• _What is being asked_:
Go over the entries and report the lines where the word "agent" occurs.

• _Data under study_:
· · · · ·
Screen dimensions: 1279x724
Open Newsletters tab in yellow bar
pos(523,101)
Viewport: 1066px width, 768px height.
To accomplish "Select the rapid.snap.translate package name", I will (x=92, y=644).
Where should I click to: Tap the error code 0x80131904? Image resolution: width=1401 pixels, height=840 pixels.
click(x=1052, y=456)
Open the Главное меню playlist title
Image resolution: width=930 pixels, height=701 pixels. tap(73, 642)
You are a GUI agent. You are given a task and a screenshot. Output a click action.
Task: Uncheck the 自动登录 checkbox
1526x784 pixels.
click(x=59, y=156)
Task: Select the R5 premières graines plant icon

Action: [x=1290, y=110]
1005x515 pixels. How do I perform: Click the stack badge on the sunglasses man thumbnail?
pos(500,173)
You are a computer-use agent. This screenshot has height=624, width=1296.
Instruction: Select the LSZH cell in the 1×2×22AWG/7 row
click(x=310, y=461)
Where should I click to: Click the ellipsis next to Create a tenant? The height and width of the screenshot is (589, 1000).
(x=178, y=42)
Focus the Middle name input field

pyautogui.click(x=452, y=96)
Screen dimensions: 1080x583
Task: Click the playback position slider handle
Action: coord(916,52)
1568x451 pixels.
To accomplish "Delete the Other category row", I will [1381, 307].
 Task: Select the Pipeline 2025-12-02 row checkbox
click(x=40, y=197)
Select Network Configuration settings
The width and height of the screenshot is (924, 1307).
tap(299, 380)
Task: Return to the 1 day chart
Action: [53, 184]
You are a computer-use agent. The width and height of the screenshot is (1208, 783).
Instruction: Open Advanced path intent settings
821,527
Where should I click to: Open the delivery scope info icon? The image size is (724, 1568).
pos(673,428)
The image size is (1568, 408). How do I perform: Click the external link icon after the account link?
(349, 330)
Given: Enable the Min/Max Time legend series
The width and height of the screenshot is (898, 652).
· · · · ·
• _Final answer_:
You are a GUI agent. You are given a task and a screenshot. Output a click action.
You are a computer-use agent. This screenshot has height=624, width=1296.
You are a computer-use agent. The width and height of the screenshot is (1208, 783).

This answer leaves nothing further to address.